June 7, 2001 -- When Orien Reid found out her mother had Alzheimer's disease, she was devastated. As a result, she had some difficulty processing exactly what the doctor told her about the disease and its treatment.

She's not alone in that reaction. Results of a new survey suggest many caregivers feel exactly as Reid did in 1988 when her mother was diagnosed. Reid is a social worker and is now the chair of the Alzheimer's Association's National Board of Directors.

There's a major kink in the communication line between doctors and caregivers, according to a survey released Thursday at an American Medical Association meeting on Alzheimer's disease, held in New York City.

Alzheimer's disease is a progressive, degenerative disease of the brain affecting about four million adults. It usually begins gradually, causing a person to forget recent events or familiar tasks, and eventually causes confusion and personality and behavior changes. Estimates suggest that about 14 million Americans will have Alzheimer's by the middle of this century due to the rapidly increasing numbers of Americans living into old age.

More than 90% of 500 primary care doctors surveyed said they give caregivers information about how the disease will affect daily living, but only 28% of almost 400 caregivers surveyed said they received such information. What's more, 91% of doctors said they give caregivers information on available drugs and what to expect from them, but just 41% of caregivers reported actually receiving this information.

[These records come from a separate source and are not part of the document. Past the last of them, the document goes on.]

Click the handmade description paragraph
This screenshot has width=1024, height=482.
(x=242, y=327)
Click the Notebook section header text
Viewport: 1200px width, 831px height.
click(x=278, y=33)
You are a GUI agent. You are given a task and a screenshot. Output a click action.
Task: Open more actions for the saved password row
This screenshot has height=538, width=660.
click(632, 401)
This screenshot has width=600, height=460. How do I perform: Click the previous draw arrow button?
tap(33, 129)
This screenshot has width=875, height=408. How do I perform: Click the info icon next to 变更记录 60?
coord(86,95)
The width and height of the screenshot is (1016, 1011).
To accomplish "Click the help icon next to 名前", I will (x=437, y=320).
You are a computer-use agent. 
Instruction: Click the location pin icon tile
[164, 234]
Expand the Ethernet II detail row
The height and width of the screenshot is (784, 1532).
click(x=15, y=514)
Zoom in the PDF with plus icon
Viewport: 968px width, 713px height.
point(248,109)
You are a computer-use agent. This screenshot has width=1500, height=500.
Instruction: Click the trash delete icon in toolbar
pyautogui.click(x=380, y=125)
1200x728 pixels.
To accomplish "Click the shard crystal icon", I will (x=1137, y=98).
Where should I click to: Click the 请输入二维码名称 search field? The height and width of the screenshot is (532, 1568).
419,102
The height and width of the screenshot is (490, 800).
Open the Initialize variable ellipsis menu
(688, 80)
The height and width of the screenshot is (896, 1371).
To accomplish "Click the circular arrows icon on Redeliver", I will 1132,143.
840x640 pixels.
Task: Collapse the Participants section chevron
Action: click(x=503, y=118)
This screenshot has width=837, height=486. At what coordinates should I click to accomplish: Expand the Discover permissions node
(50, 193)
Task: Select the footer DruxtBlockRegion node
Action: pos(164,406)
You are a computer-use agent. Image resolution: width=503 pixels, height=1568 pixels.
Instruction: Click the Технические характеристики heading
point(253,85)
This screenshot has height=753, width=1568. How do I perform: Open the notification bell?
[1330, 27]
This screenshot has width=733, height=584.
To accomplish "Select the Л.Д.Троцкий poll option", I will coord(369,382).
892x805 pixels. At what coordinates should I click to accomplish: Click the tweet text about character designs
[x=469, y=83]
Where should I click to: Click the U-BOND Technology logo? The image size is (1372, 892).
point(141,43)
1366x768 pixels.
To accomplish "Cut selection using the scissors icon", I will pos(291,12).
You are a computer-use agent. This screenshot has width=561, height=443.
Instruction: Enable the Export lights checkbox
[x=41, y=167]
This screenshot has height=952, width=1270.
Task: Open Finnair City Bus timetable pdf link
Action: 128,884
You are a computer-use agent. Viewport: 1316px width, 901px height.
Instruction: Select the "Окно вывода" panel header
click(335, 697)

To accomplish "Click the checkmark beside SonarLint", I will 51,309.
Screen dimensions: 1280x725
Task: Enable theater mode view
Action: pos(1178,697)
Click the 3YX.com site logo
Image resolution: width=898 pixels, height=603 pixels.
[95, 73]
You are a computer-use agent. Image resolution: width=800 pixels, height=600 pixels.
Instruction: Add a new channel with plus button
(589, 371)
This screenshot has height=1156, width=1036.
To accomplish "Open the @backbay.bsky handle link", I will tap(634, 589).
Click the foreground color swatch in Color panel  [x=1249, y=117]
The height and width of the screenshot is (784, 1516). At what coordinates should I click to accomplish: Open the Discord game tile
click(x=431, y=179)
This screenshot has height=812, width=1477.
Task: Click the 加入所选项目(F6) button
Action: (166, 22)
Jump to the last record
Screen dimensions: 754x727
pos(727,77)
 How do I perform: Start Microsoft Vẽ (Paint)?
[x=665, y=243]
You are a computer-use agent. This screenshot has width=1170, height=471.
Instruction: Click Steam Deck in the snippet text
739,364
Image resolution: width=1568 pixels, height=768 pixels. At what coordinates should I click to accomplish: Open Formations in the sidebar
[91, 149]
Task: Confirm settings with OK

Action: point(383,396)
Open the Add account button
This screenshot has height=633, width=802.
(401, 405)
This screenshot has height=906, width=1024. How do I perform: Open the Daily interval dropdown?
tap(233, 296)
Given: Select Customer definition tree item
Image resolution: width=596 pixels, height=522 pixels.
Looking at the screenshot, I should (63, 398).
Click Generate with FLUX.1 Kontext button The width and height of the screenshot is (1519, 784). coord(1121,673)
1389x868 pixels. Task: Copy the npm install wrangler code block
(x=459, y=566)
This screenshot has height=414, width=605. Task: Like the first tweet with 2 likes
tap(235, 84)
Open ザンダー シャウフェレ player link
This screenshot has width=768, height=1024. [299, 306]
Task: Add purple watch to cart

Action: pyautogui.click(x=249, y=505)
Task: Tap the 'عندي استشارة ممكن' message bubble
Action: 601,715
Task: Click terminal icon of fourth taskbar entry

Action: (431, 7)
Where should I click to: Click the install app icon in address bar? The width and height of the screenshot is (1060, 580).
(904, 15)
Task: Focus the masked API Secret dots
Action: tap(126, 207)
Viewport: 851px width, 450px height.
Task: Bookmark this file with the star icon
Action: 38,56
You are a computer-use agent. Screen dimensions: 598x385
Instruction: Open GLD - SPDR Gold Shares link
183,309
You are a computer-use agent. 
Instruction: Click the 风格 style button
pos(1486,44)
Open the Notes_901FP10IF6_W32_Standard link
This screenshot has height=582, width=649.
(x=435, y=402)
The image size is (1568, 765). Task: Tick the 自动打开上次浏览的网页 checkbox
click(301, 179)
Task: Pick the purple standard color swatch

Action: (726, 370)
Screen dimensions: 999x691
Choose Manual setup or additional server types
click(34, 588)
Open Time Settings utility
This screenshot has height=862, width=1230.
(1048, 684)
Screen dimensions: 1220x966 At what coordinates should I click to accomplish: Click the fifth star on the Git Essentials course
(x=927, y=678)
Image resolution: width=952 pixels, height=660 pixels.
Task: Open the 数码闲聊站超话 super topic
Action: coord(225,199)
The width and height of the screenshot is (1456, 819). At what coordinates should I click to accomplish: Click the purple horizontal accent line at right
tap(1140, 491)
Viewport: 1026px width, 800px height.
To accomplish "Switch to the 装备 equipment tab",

"There's a huge gap between what primary care physicians say they are telling family caregivers and what family caregivers say they are hearing -- and all this impacts the treatment and care of a person with Alzheimer's," Reid says. "I suspect that when the diagnosis is Alzheimer's disease, you go into such shock that you can't absorb any more information."

The solution?

"The right information in the right dose at the right time," she says. "If families don't have the information that they need, they miss the opportunity to give proper care to a loved one in this early stage."

One thing that doctors and caregivers agree on is that early diagnosis of Alzheimer's disease is important; however, few doctors have clearly communicated that the quick diagnosis is important because treatments are more effective when initiated early and that it's possible to slow the progress of the disease.

To bridge the communication gap, "doctors should call the caregiver back a couple of weeks later and check in to see if they have questions," says Reid.

And the phone works both ways. "The caregiver can call the doctor and make an appointment and ask questions then," she says. "If you don't understand something, ask."

Also, she says, call the Alzheimer's Association for support. That's one of the first things that Reid did when her mother was diagnosed, and it helped her find appropriate care.